Take a rain gauge, and a one inch rain fall. A very efficient rain gauge will report that 1.000 inches of rain fell. A resilient rain gauge will report the same thing, regardless of the presence of dust, bugs, sunlight or clouds, or street work three blocks away.
Efficiency, then, and resilience can both be engineered into a system, with only modest compromises. A well engineered system, either through adjustments and corrections over extended use or by good design, might well have both good efficiency and good resilience.
What JMG, and others, look at, is skewed engineering. That is, emphasizing efficiency while ignoring, or actively degrading, resilience. Few people want a car that gets great fuel efficiency if it means the thing falls over when you turn a corner (one of the examples JMG uses).
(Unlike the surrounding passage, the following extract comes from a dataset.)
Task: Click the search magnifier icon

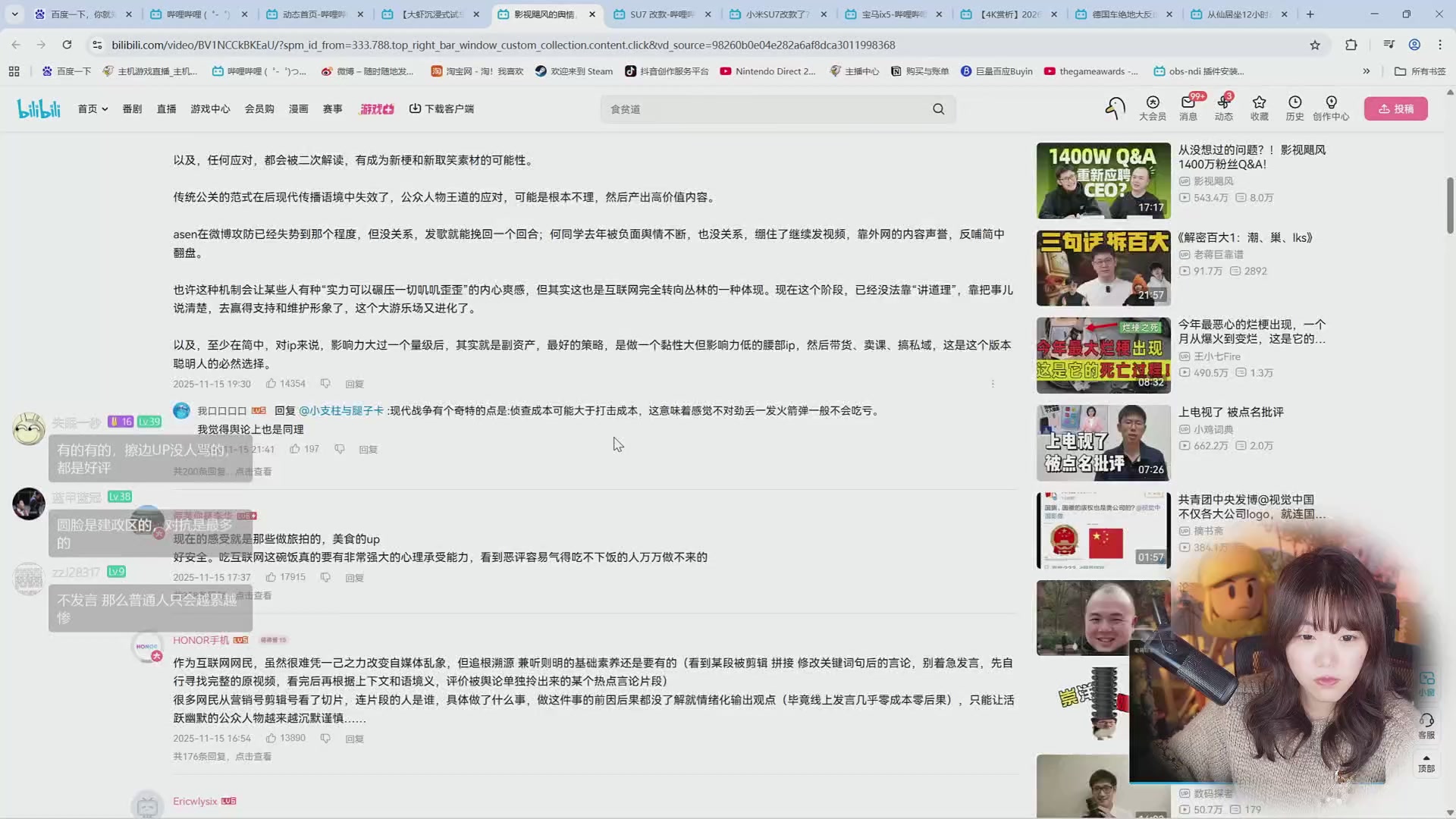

That is a focus on efficiency without attending resilience. Making a car that won't pollute California, on the other hand, resulted in too many vehicles that were massively inefficient in use of fuel, but very efficient at passing California screening standards (that should not have been a primary output of the design).
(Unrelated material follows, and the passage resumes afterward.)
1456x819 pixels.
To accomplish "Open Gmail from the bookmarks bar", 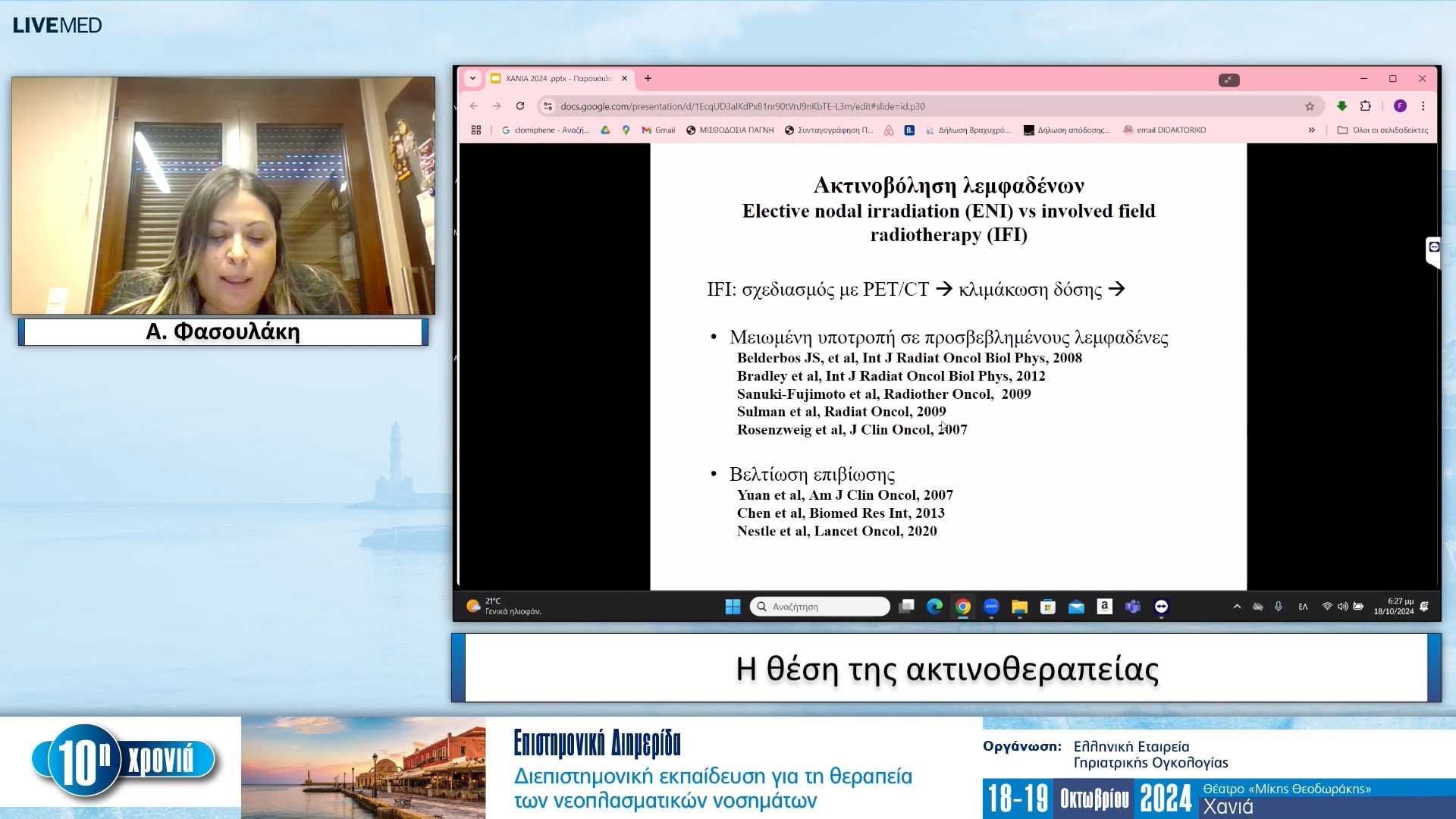I will point(658,130).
So, today I read about Seth Godin's comments on happy and unhappy versions of business ethics.
The happy theory of business ethics is this: do the right thing and you will also maximize your long-term profit.
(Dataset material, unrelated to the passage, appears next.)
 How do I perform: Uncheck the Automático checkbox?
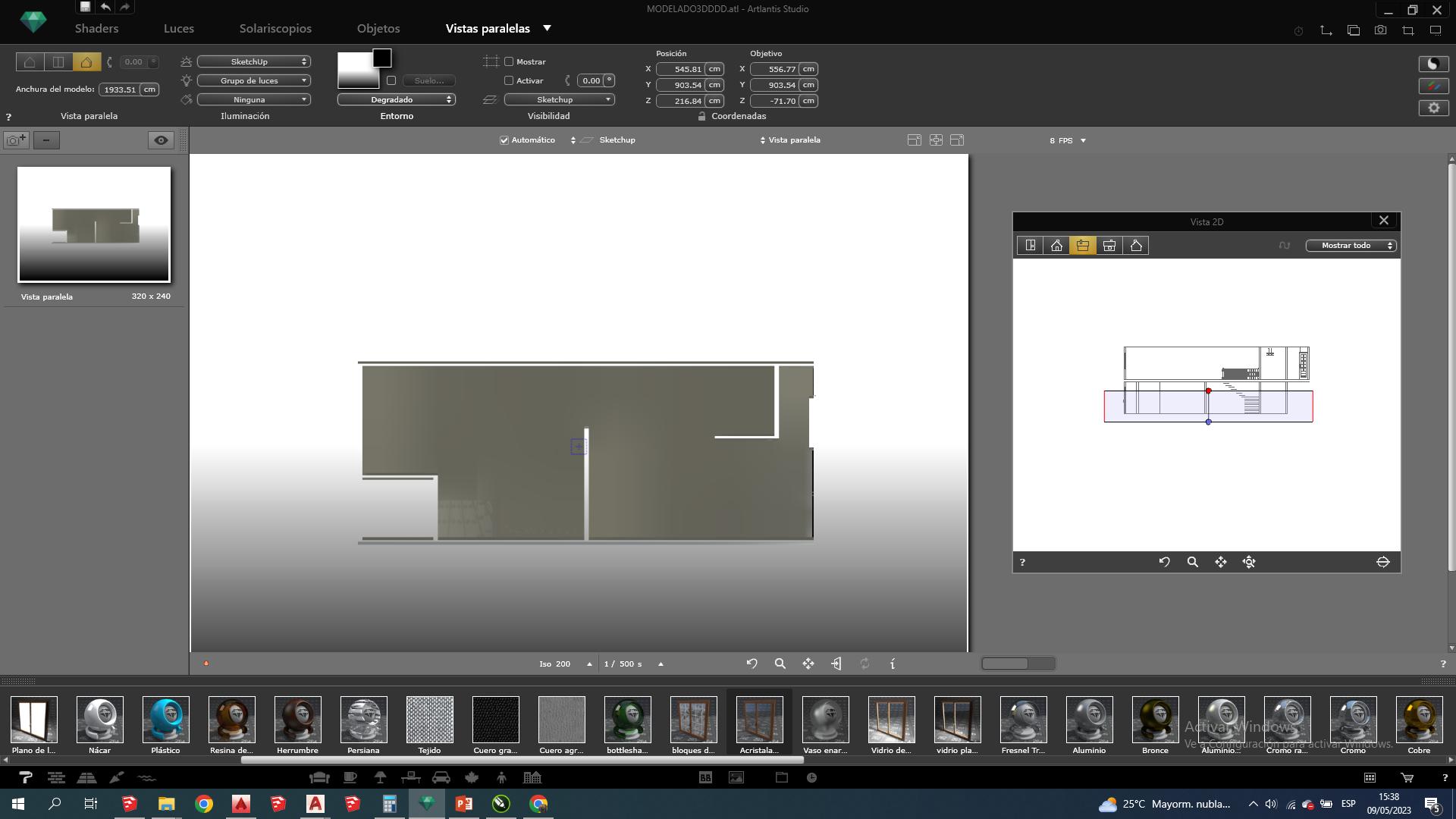504,140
After all, the thinking goes, doing the right thing builds your brand, burnishes your reputation, helps you attract better staff and gives back to the community, the very community that will in turn buy from you. Do all of that and of course you'll make more money. Problem solved.
The unhappy theory of business ethics is this: you have a fiduciary responsibility to maximize profit. Period. To do anything other than that is to cheat your investors. And in a competitive world, you don't have much wiggle room here.
If you would like to believe in business ethics, the unhappy theory is a huge problem.
I see a direct example of efficiency and resilience. In the "happy" theory, the focus is on resilience, on making changes and unexpected inputs to the system (the company) simple noise, and not impacting the ability to do business. In the "unhappy" theory, resilience is deliberately avoided as the sole engineering paradigm is focused on the "efficiency" of making a profit, and avoiding loss.
And I think that Seth and JMG both overlook the obvious.
That is, a resilient design, with good efficiency, is necessary. Spend to much effort on resilience, on effects on the system that don't pay off in supporting the designed output, and you waste resources and opportunities. Any system that fails to produce enough output will fail or be abandoned, so efficiency at some level is needed for survival of the system.
I look at a system differently. The health of the system might describe the ability to survive and perform in the presence of unexpected occurrences, and be described as resilience. Production would be the output of the system, and be described by the limits to how much can be produced, and by the efficiency of using inputs to produce a given output. Basal needs would describe inputs needed for the health and operation of the system that don't directly result in primary output production.
And I think that the definitions of efficiency and resilience are two different axes on a graph, and not opposite ends of a continuous spectrum. The better the design or engineering, the more each is maximized.
For Seth, the happy theory is useless to an organization that doesn't know how to do business. The unhappy theory makes an unwarranted assumption that ruthless operation is necessarily a successful business tactic; it can and often is a more rapid path to dissolution.